De son côté, l'anthropologue Helen Fisher nous révèle justement que dans les familles polygames existent de la jalousie et des batailles continuelles pour obtenir de l'attention. D'ailleurs, dans la vaste majorité des sociétés permettant la polygamie, seulement 5 à 10 % des hommes ont réellement plusieurs femmes à la fois. Bien plus, l'anthropologue Murdock a passé en revue 250 cultures pour réaliser que, dans les faits, presque chaque société était monogame, de par le nombre de personnes vivant avec un seul conjoint, en dépit de la prépondérance des sociétés officiellement polygames dans le monde. La vérité, c'est qu'à travers le monde entier, les hommes ont tendance à marier une seule femme à la fois. Ce n'est pas par hasard.

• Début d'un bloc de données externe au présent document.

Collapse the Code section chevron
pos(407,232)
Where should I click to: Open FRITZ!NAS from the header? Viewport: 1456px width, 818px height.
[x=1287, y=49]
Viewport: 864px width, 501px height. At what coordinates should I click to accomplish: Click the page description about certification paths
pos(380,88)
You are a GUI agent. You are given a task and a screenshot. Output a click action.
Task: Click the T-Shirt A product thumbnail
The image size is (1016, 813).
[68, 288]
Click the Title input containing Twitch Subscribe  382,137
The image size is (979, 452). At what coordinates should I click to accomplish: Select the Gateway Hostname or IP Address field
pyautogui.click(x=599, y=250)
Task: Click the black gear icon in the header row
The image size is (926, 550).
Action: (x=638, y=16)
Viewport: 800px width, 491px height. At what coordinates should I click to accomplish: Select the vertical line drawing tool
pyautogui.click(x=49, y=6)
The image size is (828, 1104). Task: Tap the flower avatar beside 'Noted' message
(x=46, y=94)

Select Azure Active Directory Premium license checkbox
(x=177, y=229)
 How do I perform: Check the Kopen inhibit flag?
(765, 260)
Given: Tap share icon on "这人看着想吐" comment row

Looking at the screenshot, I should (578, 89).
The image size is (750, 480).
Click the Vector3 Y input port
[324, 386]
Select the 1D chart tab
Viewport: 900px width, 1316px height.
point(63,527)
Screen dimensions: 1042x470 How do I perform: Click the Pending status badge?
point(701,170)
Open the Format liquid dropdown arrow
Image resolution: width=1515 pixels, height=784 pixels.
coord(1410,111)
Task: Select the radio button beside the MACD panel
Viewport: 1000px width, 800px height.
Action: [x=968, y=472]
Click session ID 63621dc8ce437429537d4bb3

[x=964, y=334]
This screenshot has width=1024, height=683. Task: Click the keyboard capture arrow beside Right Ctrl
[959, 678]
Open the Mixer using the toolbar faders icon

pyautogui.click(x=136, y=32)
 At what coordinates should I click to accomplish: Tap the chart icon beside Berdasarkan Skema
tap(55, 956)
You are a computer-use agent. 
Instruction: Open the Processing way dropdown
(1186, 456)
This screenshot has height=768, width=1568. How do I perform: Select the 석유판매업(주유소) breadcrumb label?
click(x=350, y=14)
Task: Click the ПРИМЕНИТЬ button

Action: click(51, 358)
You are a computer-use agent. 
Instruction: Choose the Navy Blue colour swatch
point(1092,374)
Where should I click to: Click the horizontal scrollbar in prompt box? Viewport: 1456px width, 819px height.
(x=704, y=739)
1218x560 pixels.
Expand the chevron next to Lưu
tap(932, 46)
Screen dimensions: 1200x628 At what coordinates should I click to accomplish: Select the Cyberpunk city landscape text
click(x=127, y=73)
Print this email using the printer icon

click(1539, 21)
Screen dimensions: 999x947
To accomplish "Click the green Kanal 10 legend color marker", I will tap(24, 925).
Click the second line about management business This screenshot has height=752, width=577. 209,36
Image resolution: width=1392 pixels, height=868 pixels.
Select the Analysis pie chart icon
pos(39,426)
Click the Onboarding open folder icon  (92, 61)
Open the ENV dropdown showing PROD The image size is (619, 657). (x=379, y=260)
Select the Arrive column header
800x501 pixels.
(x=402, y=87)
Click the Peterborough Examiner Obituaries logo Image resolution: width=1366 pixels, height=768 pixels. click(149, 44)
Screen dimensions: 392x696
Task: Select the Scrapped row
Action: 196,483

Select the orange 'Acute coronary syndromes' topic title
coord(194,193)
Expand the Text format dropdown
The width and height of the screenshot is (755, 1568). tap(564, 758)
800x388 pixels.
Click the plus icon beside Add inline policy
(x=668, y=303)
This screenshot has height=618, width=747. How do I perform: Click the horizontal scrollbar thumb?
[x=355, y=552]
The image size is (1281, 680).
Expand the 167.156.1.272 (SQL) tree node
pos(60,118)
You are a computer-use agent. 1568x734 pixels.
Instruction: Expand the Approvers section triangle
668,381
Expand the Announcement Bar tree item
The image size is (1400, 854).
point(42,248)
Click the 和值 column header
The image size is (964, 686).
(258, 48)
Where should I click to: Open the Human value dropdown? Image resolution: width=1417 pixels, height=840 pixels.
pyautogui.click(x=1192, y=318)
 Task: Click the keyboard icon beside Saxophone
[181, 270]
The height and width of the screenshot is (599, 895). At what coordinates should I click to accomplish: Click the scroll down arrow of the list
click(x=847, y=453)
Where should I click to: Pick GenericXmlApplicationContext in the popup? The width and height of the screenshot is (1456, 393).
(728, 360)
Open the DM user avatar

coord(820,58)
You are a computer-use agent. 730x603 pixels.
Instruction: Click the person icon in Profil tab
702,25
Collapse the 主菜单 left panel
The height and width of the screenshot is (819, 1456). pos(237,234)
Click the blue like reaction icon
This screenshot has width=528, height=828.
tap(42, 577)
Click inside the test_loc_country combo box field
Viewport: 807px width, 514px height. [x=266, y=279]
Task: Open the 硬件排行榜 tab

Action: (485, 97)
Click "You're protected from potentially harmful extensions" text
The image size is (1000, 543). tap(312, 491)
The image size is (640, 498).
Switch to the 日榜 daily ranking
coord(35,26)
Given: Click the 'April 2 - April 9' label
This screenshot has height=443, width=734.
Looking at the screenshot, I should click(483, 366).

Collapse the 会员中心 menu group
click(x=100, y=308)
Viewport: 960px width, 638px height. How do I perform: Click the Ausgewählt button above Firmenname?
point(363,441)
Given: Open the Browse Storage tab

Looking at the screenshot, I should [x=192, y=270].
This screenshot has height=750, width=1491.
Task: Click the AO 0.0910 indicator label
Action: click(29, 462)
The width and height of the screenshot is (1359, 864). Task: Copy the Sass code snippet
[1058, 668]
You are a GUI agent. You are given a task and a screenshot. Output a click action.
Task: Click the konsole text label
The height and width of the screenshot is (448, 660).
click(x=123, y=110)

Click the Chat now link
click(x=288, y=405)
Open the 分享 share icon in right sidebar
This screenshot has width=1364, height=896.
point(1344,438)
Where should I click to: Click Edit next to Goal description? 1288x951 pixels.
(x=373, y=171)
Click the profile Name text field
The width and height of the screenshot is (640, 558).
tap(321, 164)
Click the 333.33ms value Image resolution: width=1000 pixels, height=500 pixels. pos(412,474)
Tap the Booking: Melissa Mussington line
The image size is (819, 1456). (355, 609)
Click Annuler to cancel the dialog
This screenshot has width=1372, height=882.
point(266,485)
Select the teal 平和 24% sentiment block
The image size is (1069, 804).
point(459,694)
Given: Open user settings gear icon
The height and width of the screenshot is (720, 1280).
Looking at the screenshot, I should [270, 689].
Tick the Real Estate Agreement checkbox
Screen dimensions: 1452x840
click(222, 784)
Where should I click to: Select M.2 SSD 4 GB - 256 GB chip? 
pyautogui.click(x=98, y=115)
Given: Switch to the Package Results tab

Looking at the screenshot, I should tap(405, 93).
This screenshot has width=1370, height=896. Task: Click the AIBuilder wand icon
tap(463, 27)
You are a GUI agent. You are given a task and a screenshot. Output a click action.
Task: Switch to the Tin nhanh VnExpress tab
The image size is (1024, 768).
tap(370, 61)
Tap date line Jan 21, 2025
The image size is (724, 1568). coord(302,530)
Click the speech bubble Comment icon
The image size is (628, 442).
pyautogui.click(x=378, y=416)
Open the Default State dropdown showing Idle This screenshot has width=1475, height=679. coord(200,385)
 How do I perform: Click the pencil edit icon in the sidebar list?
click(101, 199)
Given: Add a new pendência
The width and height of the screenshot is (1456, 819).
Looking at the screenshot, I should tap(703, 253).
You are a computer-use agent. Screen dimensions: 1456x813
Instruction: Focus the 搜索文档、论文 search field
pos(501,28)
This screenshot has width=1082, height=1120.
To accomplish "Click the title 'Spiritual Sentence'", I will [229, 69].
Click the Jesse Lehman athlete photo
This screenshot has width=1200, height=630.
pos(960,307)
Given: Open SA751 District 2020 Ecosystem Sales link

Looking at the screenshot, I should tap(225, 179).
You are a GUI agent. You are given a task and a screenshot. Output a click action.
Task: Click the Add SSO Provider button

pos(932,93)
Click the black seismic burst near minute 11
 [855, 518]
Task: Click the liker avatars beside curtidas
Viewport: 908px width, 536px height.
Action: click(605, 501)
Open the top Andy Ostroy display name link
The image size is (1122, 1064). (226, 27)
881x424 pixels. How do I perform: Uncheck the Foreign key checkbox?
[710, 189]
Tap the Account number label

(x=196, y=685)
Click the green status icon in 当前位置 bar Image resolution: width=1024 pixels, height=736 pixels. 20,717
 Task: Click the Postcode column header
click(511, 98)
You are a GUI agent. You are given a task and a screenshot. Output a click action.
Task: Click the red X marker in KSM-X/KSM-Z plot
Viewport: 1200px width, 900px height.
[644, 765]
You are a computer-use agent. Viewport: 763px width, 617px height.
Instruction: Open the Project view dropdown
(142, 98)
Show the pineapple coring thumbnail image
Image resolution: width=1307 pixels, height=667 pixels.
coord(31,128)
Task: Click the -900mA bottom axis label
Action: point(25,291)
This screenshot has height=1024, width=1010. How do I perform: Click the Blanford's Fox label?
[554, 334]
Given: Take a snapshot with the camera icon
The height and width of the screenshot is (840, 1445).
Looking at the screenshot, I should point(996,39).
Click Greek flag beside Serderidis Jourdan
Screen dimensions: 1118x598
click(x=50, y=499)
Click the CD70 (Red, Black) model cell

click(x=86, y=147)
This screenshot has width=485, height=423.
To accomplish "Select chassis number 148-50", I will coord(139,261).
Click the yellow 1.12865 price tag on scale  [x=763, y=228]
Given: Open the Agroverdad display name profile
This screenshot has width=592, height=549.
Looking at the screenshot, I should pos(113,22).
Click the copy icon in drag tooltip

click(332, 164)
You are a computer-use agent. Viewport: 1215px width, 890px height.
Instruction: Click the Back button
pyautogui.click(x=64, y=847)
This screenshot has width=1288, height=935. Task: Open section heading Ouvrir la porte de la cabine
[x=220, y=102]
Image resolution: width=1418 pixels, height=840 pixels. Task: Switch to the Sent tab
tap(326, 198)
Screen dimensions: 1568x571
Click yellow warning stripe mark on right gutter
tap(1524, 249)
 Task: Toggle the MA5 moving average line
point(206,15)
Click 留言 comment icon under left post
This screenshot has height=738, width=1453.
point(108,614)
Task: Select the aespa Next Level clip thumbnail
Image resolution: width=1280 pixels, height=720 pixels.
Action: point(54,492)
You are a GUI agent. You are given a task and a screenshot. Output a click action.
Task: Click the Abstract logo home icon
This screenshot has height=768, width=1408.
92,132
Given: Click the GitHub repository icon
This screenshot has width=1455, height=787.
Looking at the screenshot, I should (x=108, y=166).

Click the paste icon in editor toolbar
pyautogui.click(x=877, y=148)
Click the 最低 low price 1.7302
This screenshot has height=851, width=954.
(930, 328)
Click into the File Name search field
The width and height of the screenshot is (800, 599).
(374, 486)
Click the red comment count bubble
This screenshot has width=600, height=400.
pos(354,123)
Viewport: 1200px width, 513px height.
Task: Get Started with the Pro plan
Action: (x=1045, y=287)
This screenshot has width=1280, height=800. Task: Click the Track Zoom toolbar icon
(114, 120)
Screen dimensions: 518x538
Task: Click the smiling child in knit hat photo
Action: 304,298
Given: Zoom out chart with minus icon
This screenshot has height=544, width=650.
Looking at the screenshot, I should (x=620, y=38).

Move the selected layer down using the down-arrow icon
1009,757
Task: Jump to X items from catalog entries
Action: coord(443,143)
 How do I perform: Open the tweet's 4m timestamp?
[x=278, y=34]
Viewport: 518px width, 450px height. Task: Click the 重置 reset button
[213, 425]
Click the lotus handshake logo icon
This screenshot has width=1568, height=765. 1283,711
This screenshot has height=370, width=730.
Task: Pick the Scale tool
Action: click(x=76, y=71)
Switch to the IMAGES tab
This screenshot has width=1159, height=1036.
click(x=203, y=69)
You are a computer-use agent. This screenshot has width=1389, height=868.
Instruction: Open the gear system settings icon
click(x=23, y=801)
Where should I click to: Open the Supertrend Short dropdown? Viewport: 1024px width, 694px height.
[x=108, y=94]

Le mariage est un phénomène universel. Il prédomine dans chacune des sociétés de la terre. Le lien conjugal est intimement lié à notre identité personnelle, à notre sentiment d'être valable, à notre sentiment d'appartenance. Et aussi à la peur d'être abandonné. Le désir amoureux et le lien qu'il crée avec l'autre nous propulsent dans la compétition et la peur d'être rejetés. Avec la multiplicité des liens sexuels et amoureux, on joue donc avec de la dynamite émotive.
Pourquoi alors la majorité des personnes se restreignent-elles sexuellement malgré leurs pulsions extraconjugales alors que d'autres se laissent aller? Selon moi, on ne trouvera pas la réponse chez des anthropologues comme Helen Fisher, qui explique l'infidélité par la simple propension de l'animal humain à chercher la diversité sexuelle pour se reproduire. Les motivations psychologiques individuelles sont ainsi trop vite écartées. Il m'apparaît superflu d'insister sur le fait que nos ancêtres étaient libres sexuellement avant de commencer à former des couples voilà environ quatre millions d'années. Si on veut se déculpabiliser, on peut simplement penser que l'infidélité se trouve partout sur la terre, depuis toujours, et même aussi chez les animaux monogames.
La vraie question concernant le bien-fondé de la fidélité n'est pas de savoir si objectivement nous avons le droit d'être infidèles en nous référant à la morale, à la religion, à nos gènes ou à notre culture. La vraie question est celle-ci : quelles seraient les conséquences de mon infidélité sur le bien-être de ma conjointe ou de mon compagnon de vie, sur mes enfants et sur moi-même? Les arguments pro-infidélité basés sur l'hérédité, le comportement anthropologique de nos ancêtres ou les habitudes d'autres cultures me paraissent des rationalisations naïves. Selon moi, quand on raisonne comme cela, c'est comme si on assumait que l'infidélité se vivait de façon schizoïde en réaction à une entité abstraite qui serait la société trop exigeante. On oublie alors qu'en réalité, la personne infidèle est en train de faire quelque chose qui a un effet sur son conjoint et sa famille, des personnes en chair et en os, et non à une chimère éthérée.
Des petits coquins (des deux sexes) s'imaginent volontiers que ce qu'on ne sait pas ne fait pas mal. J'ai de bien mauvaises nouvelles pour ces personnes, car cela est faux. Même quand elle n'est pas au courant de l'infidélité de son conjoint, la personne trompée ressent durement les effets des tromperies sans comprendre ce qui se passe.